But Dickerson — the first SUNY Cortland student to pick up the microphone when students started the campus radio station now known as WSUC-FM 90.5 — also had a dream: to manage and host his own classic rock radio program.

Ultimately, that drive is why Dickerson, at a time in his life when peers are spending long hours on the golf course, is bucking national business trends as owner and operator of WNBZ 106.3 FM, an independent radio station serving Plattsburgh, Saranac Lake, Lake Placid and the Champlain Valley region.

Every weekday between 1 and 6 p.m. you can hear Dickerson online or over the airwaves.

When he’s not cheerfully pitching an upcoming North Country event or service or product, Dickerson’s easy voice bookends each song with a wealth of insider’s details that would do the late American Top 40 disc jockey, music historian and radio personality Casey Kasem proud.

“I derive a great deal of pleasure about musically oriented things where you are relating information to people most of which you believe they would like to hear,” Dickerson said. “I don’t think of myself as an entertainer but I do believe when I open the mic on the radio I’m doing my best to say something my listeners may find interesting.”

But pursuing the dream hasn’t been easy.

Although Dickerson, as a new Cal State Fullerton retiree, had no trouble landing a seven-months-of-the-year job as a DJ with an online station in California, filling the five months at the other end of his snowbird cycle was a problem. Gigs in the Adirondack area of upstate New York are rare, and Dickerson’s back-and-forth trips to Fullerton, Calif., made getting and keeping them difficult.

> _Source data_:

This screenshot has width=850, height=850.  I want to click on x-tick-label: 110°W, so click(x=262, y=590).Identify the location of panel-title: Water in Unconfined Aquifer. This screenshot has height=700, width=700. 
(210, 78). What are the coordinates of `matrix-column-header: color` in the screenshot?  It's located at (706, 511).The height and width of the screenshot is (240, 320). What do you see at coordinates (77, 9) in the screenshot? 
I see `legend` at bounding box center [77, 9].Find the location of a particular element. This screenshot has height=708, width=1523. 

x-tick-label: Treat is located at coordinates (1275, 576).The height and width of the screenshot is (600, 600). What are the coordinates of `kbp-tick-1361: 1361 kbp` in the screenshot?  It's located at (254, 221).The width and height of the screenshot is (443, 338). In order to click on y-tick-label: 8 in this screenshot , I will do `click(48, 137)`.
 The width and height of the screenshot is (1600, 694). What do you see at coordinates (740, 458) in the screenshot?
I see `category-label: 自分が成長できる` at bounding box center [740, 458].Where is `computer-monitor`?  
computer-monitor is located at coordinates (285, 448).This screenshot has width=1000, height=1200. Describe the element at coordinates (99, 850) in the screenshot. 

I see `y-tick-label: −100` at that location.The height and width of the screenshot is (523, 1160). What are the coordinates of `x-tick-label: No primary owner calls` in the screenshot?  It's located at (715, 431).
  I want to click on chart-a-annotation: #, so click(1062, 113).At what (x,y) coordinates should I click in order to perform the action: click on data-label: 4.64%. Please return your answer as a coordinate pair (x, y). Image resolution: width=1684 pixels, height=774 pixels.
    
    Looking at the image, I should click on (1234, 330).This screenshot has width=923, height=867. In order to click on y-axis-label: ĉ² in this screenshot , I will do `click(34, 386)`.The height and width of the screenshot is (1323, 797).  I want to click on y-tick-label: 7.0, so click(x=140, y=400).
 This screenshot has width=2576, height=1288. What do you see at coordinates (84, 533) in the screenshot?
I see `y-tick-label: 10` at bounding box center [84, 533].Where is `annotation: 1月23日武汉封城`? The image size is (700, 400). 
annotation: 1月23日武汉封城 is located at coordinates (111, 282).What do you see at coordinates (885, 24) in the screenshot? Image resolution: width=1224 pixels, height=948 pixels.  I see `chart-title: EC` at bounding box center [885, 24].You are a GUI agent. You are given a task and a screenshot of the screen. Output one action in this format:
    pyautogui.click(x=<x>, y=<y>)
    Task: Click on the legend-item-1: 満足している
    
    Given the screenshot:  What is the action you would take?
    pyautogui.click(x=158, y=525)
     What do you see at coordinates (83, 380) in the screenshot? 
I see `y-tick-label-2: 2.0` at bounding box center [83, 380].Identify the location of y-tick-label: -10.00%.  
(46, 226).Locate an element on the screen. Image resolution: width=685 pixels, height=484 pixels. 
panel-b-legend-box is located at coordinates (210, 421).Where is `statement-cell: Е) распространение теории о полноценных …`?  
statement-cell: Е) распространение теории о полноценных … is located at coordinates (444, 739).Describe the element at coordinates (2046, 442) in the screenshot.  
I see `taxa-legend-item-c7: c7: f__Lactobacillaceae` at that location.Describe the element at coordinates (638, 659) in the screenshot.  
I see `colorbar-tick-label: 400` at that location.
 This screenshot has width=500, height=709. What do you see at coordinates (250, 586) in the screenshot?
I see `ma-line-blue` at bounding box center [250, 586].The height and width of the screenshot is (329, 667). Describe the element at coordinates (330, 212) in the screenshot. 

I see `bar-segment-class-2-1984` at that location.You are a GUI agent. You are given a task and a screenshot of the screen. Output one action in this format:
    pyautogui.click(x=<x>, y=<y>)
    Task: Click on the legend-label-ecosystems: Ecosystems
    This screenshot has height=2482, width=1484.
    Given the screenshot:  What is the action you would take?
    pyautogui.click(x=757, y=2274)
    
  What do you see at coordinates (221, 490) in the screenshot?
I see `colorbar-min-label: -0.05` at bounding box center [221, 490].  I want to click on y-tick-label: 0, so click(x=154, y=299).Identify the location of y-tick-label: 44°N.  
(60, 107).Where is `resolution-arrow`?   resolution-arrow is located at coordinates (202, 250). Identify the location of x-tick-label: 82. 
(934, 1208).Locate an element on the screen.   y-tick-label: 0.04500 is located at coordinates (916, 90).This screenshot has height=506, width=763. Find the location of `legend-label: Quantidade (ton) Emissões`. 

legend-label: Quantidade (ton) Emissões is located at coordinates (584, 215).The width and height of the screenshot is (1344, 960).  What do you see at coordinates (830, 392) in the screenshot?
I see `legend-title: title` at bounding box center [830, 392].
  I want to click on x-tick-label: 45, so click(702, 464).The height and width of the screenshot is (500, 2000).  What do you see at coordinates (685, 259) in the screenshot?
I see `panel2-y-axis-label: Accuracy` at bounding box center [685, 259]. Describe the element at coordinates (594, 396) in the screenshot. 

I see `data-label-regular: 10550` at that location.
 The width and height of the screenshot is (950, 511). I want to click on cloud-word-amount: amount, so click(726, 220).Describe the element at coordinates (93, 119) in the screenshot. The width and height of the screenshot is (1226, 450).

> _Work item_: Can you carry on the profile of radio host Dickerson, starting right after its final sentence about the trouble of keeping gigs in the Adirondacks?

> _Output for this exercise_:
In 2014, for example, he landed one summer job with 101theONE (WCTV/WEXP) in Vermont, which was “only” an hour and a half away from his home near Lake Champlain, including the ferry trip from New York.

“I definitely loved it,” Dickerson said. “I came back the next summer and they had filled my position while I was in California. They said they could have me back but just as a part-time fill-in.”

Jobs are becoming fewer as many music-oriented radio stations have let their disc jockeys go and adopted a computer managed, all-music-and-ads format, he lamented. All he could find were occasional fill-in gigs at Hometown Radio WIRY 1340 AM and 100.7 FM in Plattsburgh, N.Y.

Launching WNBZ

Soon, Dickerson realized that the best way to guarantee himself airtime was to become the owner and hire himself as a D.J. He joined with Amanda Dagley, then the station manager at WIRY, and the business partners set out to acquire their own radio station where they could call the shots.

They soon found a station that was up for sale. They signed a purchase agreement and launched  WNBZ 106.3 FM, rebranded “The New Broadcasting Zenith.”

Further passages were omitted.